Камилла взяла малыша и прижала к себе. Шарль вырывался.
— Ты делаешь мне больно…
Она расцеловала загорелые щеки мальчугана.
— Да, мой хороший, можешь идти купаться…
Не сговариваясь, на следующий день после встречи с Морисом Фьо и во все остальные дни они не покидали Монтийяк. Лето и купание в Гаронне для них закончились. Они ходили, как побитые; долгое время были не в состоянии говорить о том, что им стало известно. Потихоньку ковырялись в огороде: нужно было копать картошку, собирать фасоль, поливать, полоть…
Они возвращались вечером измученные, с мозолями на руках и довольные этой усталостью, которая немного умаляла их тревогу.
Вечерами после ужина, в час, когда солнце окрашивало в розовый и золотистый тона пригороды Бордо, Леа любила бродить среди виноградников. Она всем сердцем и всей душой любила эту благодатную землю, где повсюду чувствовалась рука человека; каждый раз Леа восхищалась, насколько осторожно и, к счастью, в полной гармонии с природой эта рука действовала. Но после злополучной встречи она молча ходила по тропинкам, пытаясь разыскать те уголки, где могла бы найти покой ее охваченная смутной тревогой истерзанная душа. Но все потеряло былую магическую притягательность. Ни на холме Верделе, ни в наполовину ушедшей в землю любимой стаоой лачуге «Жербетге», ни в Круа-де-Борд, откуда были видны все окрестности, ни в церкви Сен-Макер, ни в ее любимой церкви Вьерж-де-Марен ей не удавалось обрести душевный покой. Она изнуряла себя длительными велосипедными прогулками в те места, где ее никто не знал, — Лангуаран, Таргон или на другой берег — в Вилланро, База… Но и это не помогало. В ушах постоянно раздавался голос агента гестапо, лицо которого странным образом напоминало лицо Матиаса: «В деле Террибля он оказался нам очень полезен… Адуа… Это имя вам ни о чем не говорит?.. Так зовут столяра из Ла-Реоли…»
Хотя Морис Фьо дал понять, что Рафаэль не доносил на Жака Террибля, Леа не покидало сомнение относительно его непричастности к этому аресту: ведь в аресте Сары Мюльштейн он вроде бы тоже был «невиновен». Она никак не могла справиться с отвратительным чувством страха, которое охватывало ее, покрывая все тело липким потом, вызывая тошноту и парализуя ноги. В следующий раз Фьо сдаст в гестапо ее. Он многое знал или догадывался о таких вещах, и половины которых было бы достаточно для того, чтобы бросить ее в подвалы улицы Медок или в камеру Форта «А», а возможно, и расстрелять. Леа, словно наяву, видела направленные на нее стволы винтовок, слышала свой голос, умоляющий палачей о пощаде…

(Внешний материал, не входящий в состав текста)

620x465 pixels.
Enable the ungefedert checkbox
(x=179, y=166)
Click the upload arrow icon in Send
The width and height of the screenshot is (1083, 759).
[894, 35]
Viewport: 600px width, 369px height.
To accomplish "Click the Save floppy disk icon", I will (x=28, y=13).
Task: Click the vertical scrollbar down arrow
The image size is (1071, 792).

В таком вот состоянии и застал ее приехавший в Монтийяк Франсуа Тавернье. Даже страшная усталость во время сбора винограда не могла подавить поселившийся в ней страх.
Обнявшись, Леа и Франсуа наблюдали, как первые лучи восходящего солнца золотистыми мазками начинают окрашивать спящие окрестности поместья.

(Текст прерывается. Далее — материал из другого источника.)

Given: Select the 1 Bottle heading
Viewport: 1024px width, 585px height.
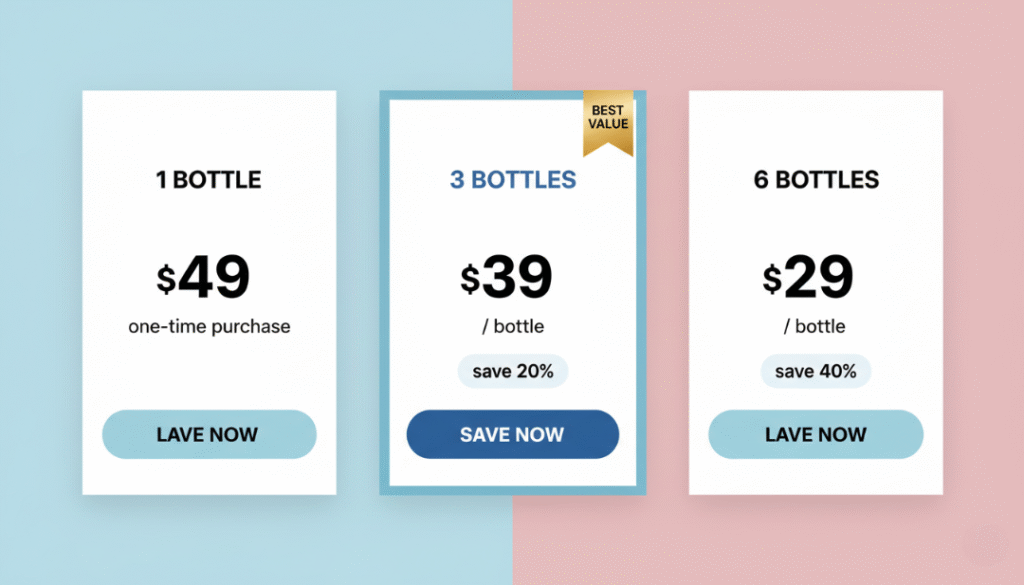Looking at the screenshot, I should coord(209,180).
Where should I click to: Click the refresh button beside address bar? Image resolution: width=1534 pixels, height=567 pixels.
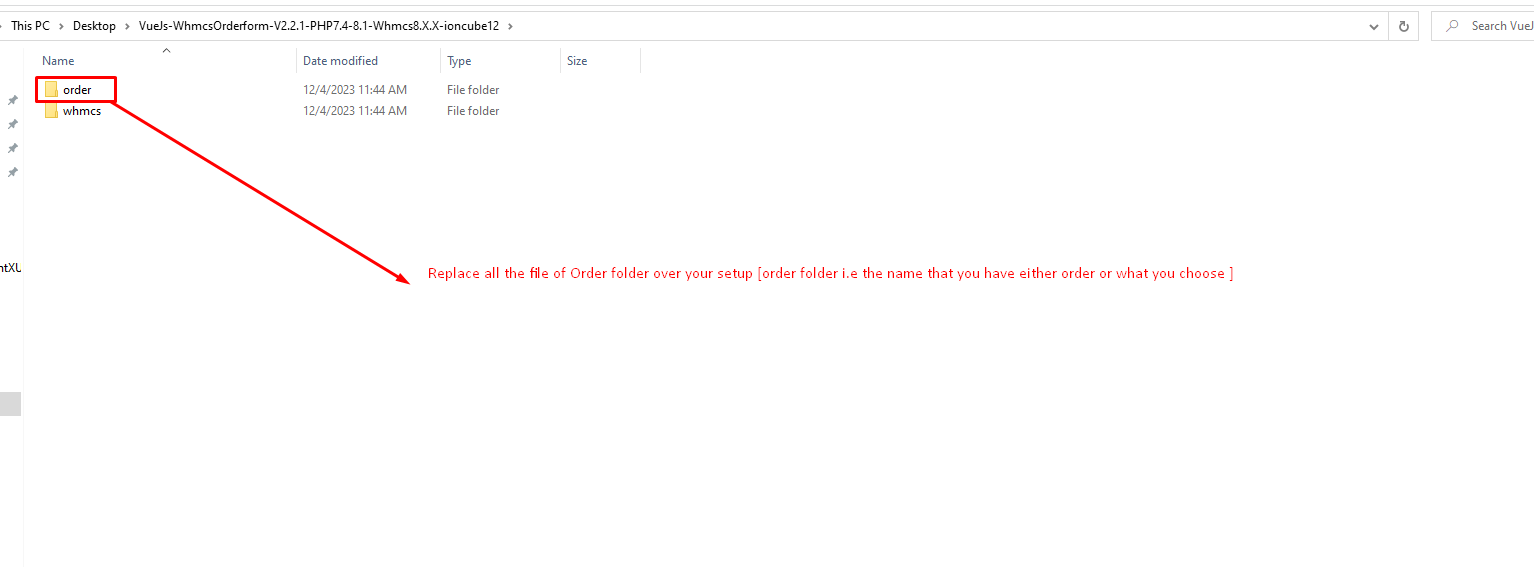(x=1404, y=26)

Вот уже пятый день они каждое утро вставали обессиленные и с неподдельным восхищением любовались этими рассветами, которые — они были убеждены в этом — должны принести им счастье и удачу. Со всеми ее постыдными страхами было покончено, ласки этого мужчины изгнали их прочь. В объятиях его крепких рук ей были смешны все эти рафаэли мали, морисы фьо и гестапо. В любовном наслаждении Леа обрела новую жизненную силу.